A ‘ripe’ time to visit Moscow?

Author Patricia Garip, Senior Contributing Editor

Venezuela´s presidential jet is fuelling up for President Nicolas Maduro´s next tour of Opec and non-Opec countries. The itinerary is still under wraps, but if the past is any guide, the jet will touch down in Moscow. That could happen right around the time national oil company PdV defaults on its debt.

Venezuela´s presidential jet is fuelling up for President Nicolas Maduro´s next tour of Opec and non-Opec countries. The itinerary is still under wraps, but if the past is any guide, the jet will touch down in Moscow. That could happen right around the time national oil company PdV defaults on its debt.

PdV has run out of cash. Energy minister and PdV chief executive Eulogio Del Pino and his trusted team have failed to persuade bondholders to participate in a proposed restructuring of near-term debt, and they are warning of dire consequences.

With less than $12bn in hard currency reserves, the Venezuelan government looks to be teetering on a precipice. But appearances can be deceiving. The regime has repeatedly defied apocalyptic predictions in the past, maneuvering politically and financially to face down adversity after oil prices tumbled in 2014.

If PdV doesn’t manage to pull another rabbit out of its tattered hat, an orderly default process shrewdly designed to insulate the distressed company´s assets from creditor seizure might be the most sensible course of action.

Yet Maduro and his cadre would leave the fine print of any such procedures to their lawyers, bankers and strategic advisers. The regime is undoubtedly more preoccupied with the enormous political fallout of effectively bankrupting PdV, Venezuela´s economic lifeblood.

Once the wheels are up, Maduro at least gets a chance to change the subject, as he knocks on doors in Riyadh and other oil capitals to urge concerted action aimed at accelerating an oil price recovery.

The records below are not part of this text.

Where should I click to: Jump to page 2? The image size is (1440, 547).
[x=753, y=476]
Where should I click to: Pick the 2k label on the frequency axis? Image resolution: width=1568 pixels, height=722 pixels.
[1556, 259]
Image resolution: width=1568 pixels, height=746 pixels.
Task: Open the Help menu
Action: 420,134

PdV is obligated to start making hefty debt payments next week, a full month before the 30 November formal Opec meeting that will determine whether the cartel lives up to its September pledge to restrain production. In the interim, one has to wonder whether the option of a unilateral cessation of payments rather than an orderly default is gaining adherents in Venezuela’s besieged presidential palace. Moscow, such thinking would go, might not be a bad spot for Maduro to make that call. Don’t expect a tidy denouement.